Climate change now a fiscal risk, says finance minister Musasizi as global finance leaders meet in Kampala
The three-day meeting, which runs from February 9 to 11, has brought together senior officials from ministries of finance to review progress made in 2025, reflect on emerging challenges and shape the Coalition’s next Strategic Work Program.
Climate change has evolved from an environmental concern into a full-scale macroeconomic and fiscal challenge, Uganda’s Minister of State for General Duties, Henry Musasizi, has said, warning that its impacts are increasingly straining public finances across the world.
Speaking on Tuesday, February 10, 2026, while officially opening the In-Person Global Deputies’ Meeting of the Coalition of Finance Ministers for Climate Action at Speke Resort Munyonyo, Musasizi said climate change affects all countries regardless of their contribution to global emissions and requires collective, evidence-based and decisive action.
“Many countries are grappling with increasingly frequent and severe climate shocks which put immense pressure on public finances and budget execution,” Musasizi said, noting that fiscal systems are being tested by floods, droughts, rising temperatures and extreme weather events.
The three-day meeting, which runs from February 9 to 11, has brought together senior officials from ministries of finance to review progress made in 2025, reflect on emerging challenges and shape the Coalition’s next Strategic Work Program.
Finance Ministries at the Frontline
Musasizi emphasized that finance ministers are uniquely positioned at the centre of the climate response, bearing responsibility for safeguarding national budgets, maintaining fiscal discipline and creating sustainable pathways for economic growth and development.
He said Uganda has benefited significantly from the Coalition’s peer-learning platform, citing improvements in budgeting frameworks, macro-economic modelling and climate-informed policy processes arising from shared knowledge and capacity building.
The Minister, who currently serves as Co-Chair of the Coalition alongside the Netherlands, welcomed Croatia as the incoming Co-Chair, underscoring continuity in leadership and shared commitment to advancing climate-responsive fiscal policy.

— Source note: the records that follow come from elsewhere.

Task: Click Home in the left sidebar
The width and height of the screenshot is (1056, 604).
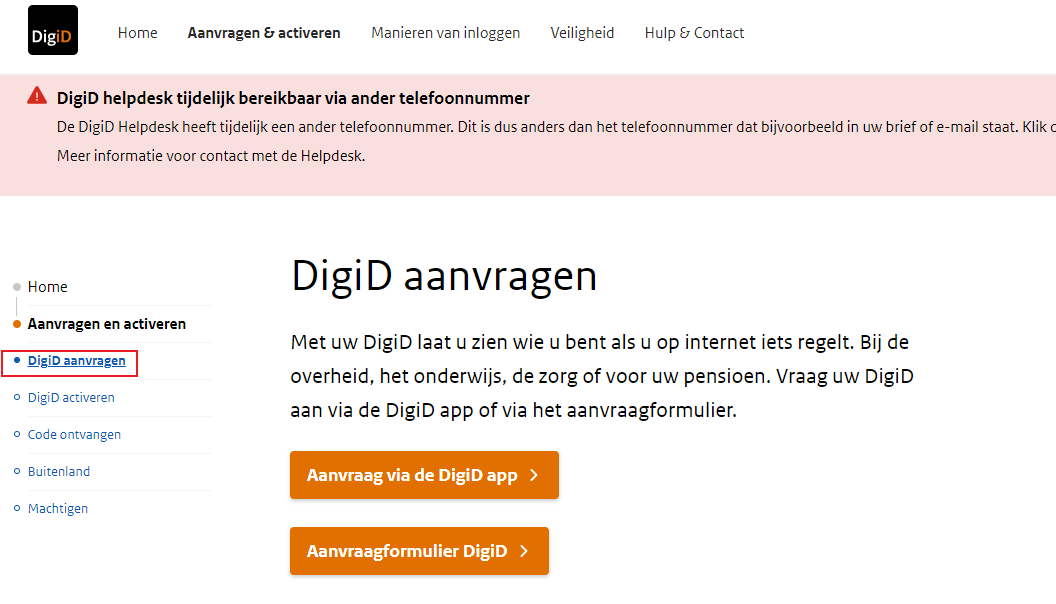Action: click(48, 287)
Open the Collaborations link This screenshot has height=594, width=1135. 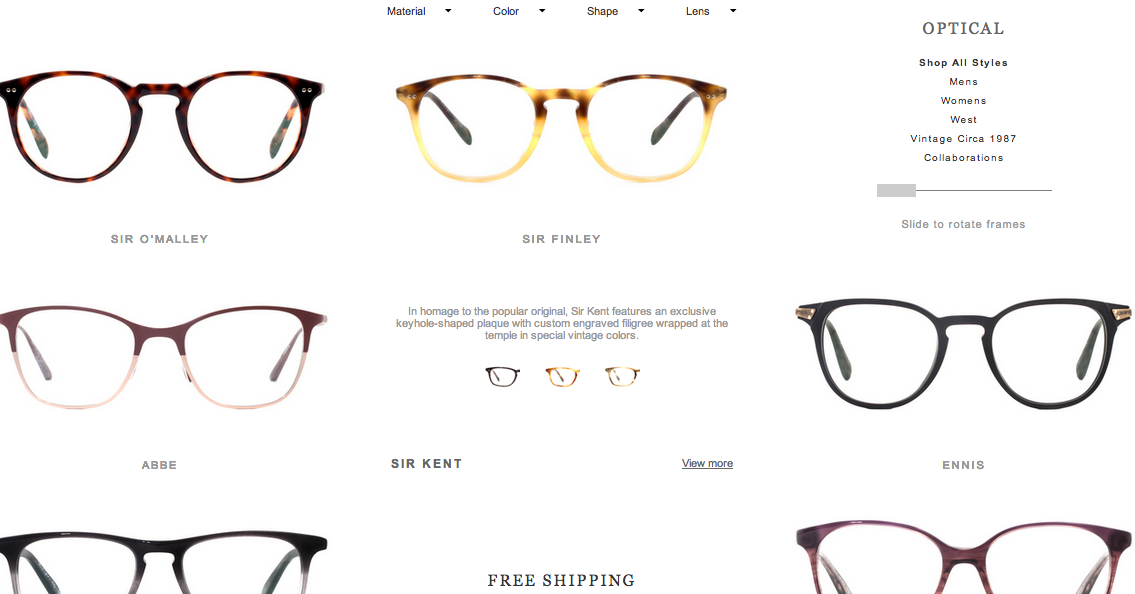point(963,157)
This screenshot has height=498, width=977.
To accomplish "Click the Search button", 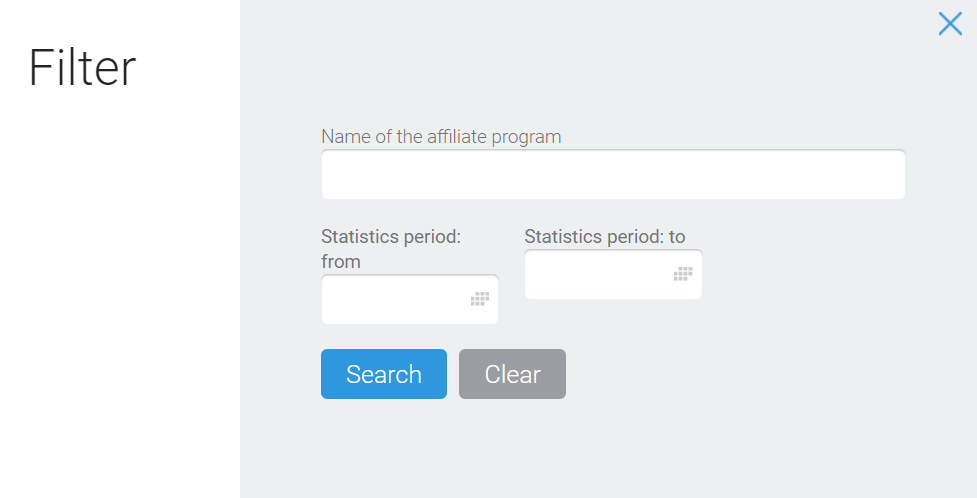I will point(384,374).
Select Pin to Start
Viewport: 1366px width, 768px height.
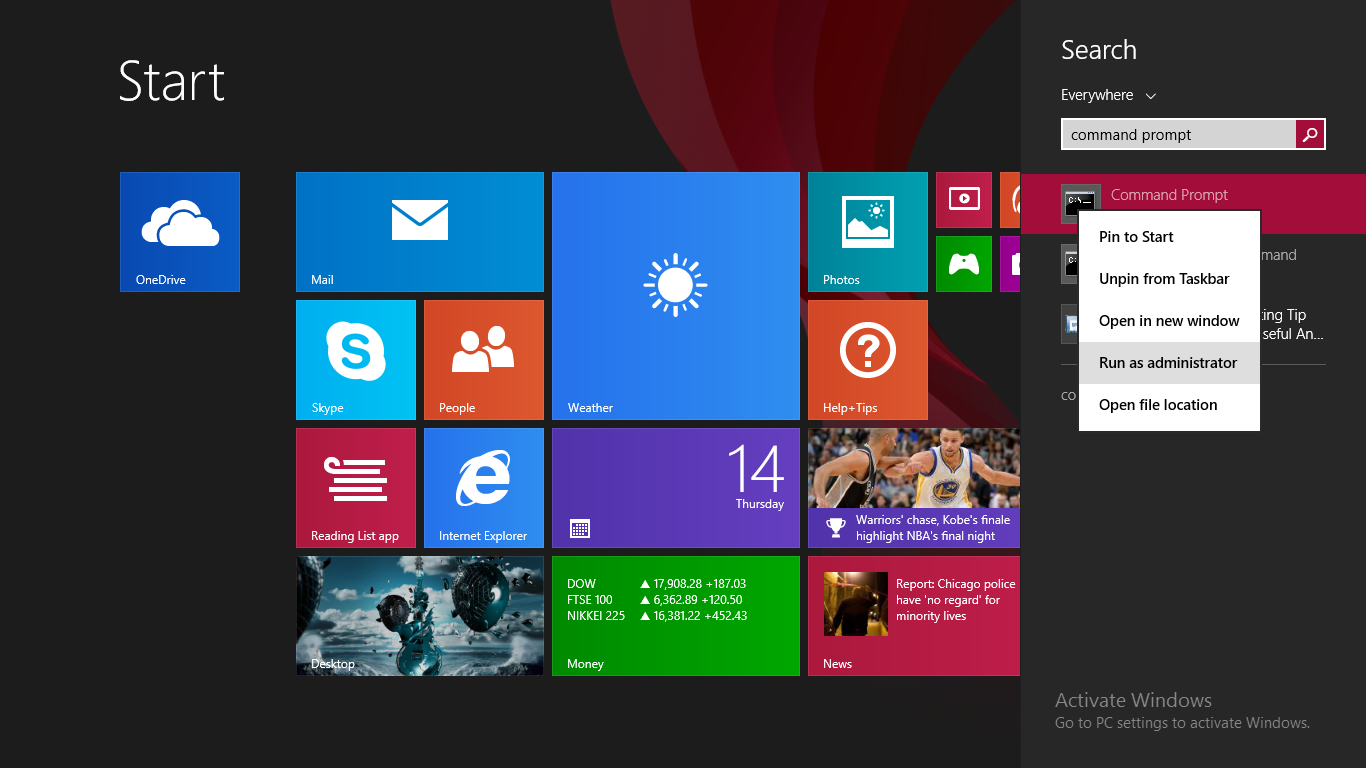[x=1135, y=236]
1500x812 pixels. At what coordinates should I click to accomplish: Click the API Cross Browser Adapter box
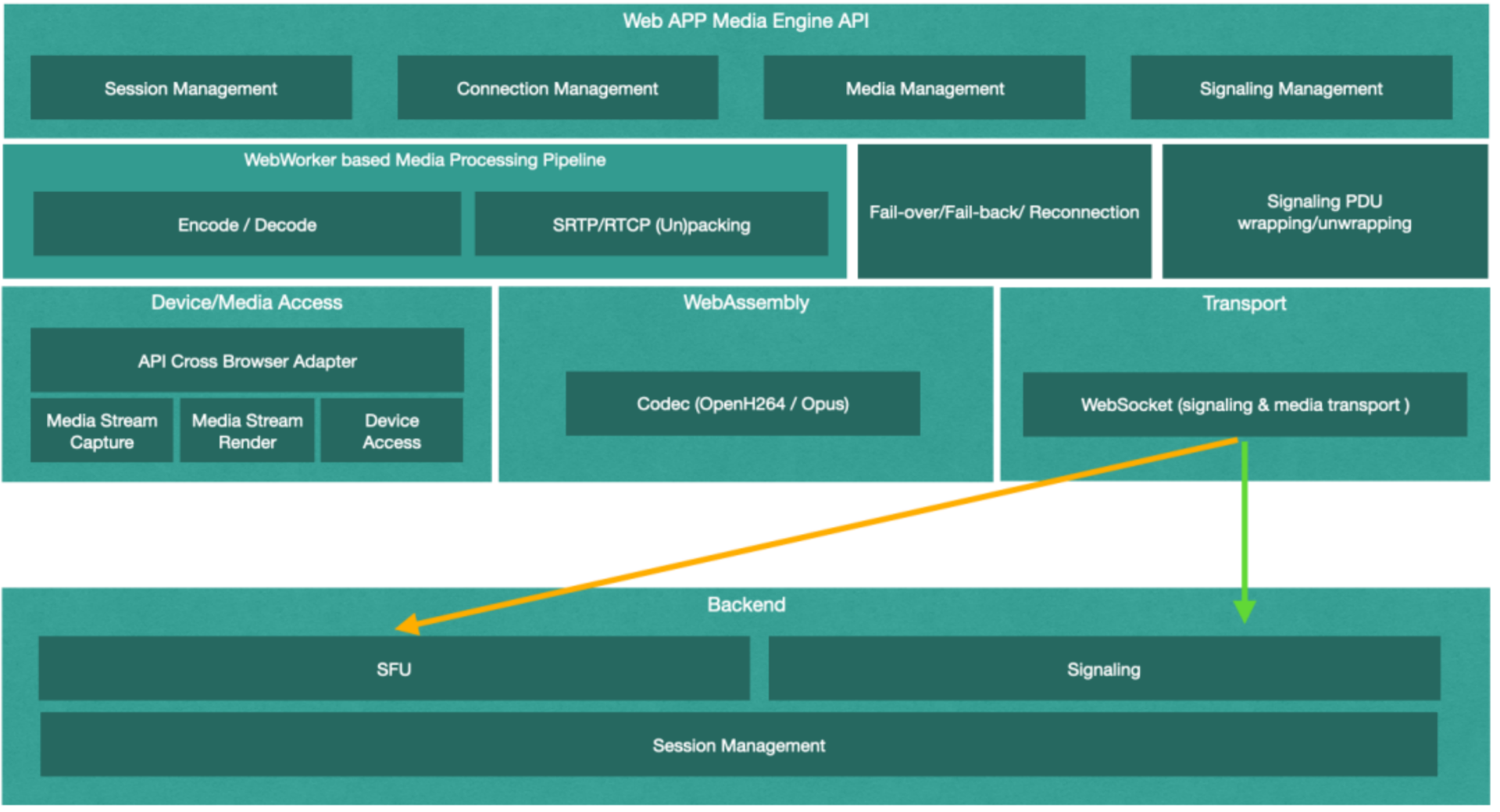click(x=247, y=360)
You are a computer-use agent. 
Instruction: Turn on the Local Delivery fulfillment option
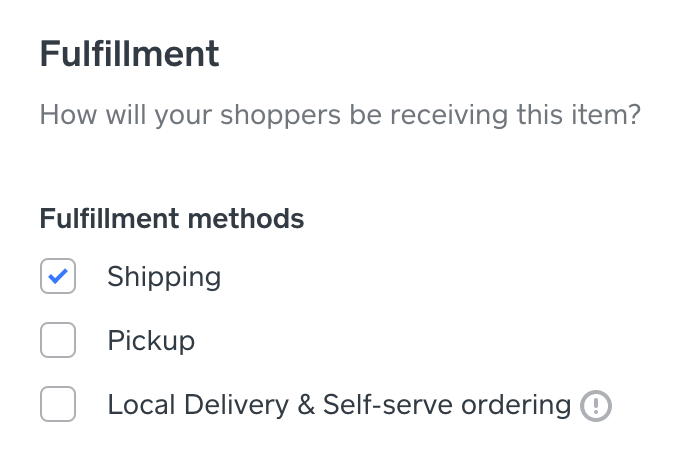(58, 405)
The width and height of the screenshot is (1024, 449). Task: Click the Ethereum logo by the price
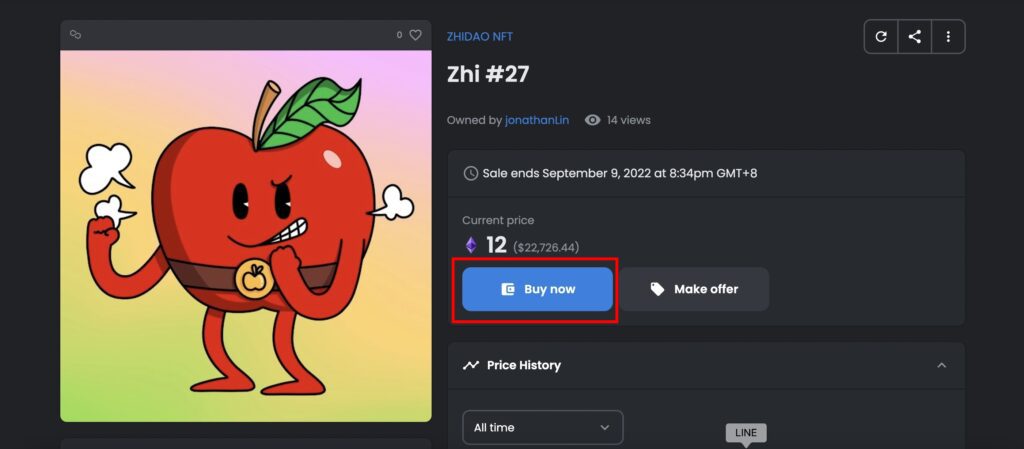click(471, 245)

Climate Policy Meets Fiscal Reality
A key session at the Global Deputies’ Meeting was chaired by Principal Economist Joel Muhinda, who led discussions under the theme “Leading by example: member presentations on policy instruments.” The session featured country experiences from Uganda, Zambia, Ireland and Denmark, demonstrating how climate risks are increasingly being integrated into macro-fiscal frameworks, tax policy and sovereign risk management.
The presentations highlighted a growing shift among finance ministries to treat climate change not as a peripheral issue, but as a core determinant of long-term economic stability.
Muhinda used the platform to make a strong case for linking debt relief to verifiable climate action, urging development partners to view such arrangements as strategic economic policy rather than charity.
“A flexible, case-by-case framework, supported by bilateral and multilateral partners, can preserve debt sustainability and creditor confidence while unlocking near-term fiscal space,” Muhinda said. “Such an approach would signal good faith, close the transition gap, and align climate ambition with macro-fiscal reality.”
Growth, Resilience and Structural Transformation
Muhinda stressed that climate resilience cannot be pursued in isolation from economic growth and structural transformation, particularly in Africa and the wider Global South.
“Climate resilience, productivity growth and structural transformation must move together,” he said, adding that Africa must expand its GDP and productive capacity to sustainably absorb climate shocks.
He argued that a wealthier and more productive Global South would benefit the entire world by strengthening global markets, reducing systemic risk and contributing to more resilient global growth.
A Coalition with Global Reach
The Global Deputies’ Meeting reinforced the Coalition of Finance Ministers for Climate Action’s role as a unique platform enabling finance ministries to lead climate action through coordinated macro-fiscal policies, shared ambition and credible implementation.
The Coalition brings together fiscal and economic policymakers from 100 countries committed to advancing a just transition toward low-carbon, climate-resilient development. Since its launch on April 13, 2019, finance ministers from 100 countries have endorsed the Helsinki Principles, six non-binding, aspirational principles that promote national climate action through fiscal policy and public finance.
The Coalition’s Secretariat is hosted at the World Bank Headquarters in Washington, DC, and managed by the World Bank Group in collaboration with the International Monetary Fund. It provides administrative, logistical and technical support to the Co-Chairs and member countries.
As climate risks increasingly intersect with debt sustainability, budget planning and economic growth, the Kampala meeting signalled a growing consensus: the climate agenda is now firmly a finance ministry agenda, and one that demands urgency, credibility and disciplined leadership.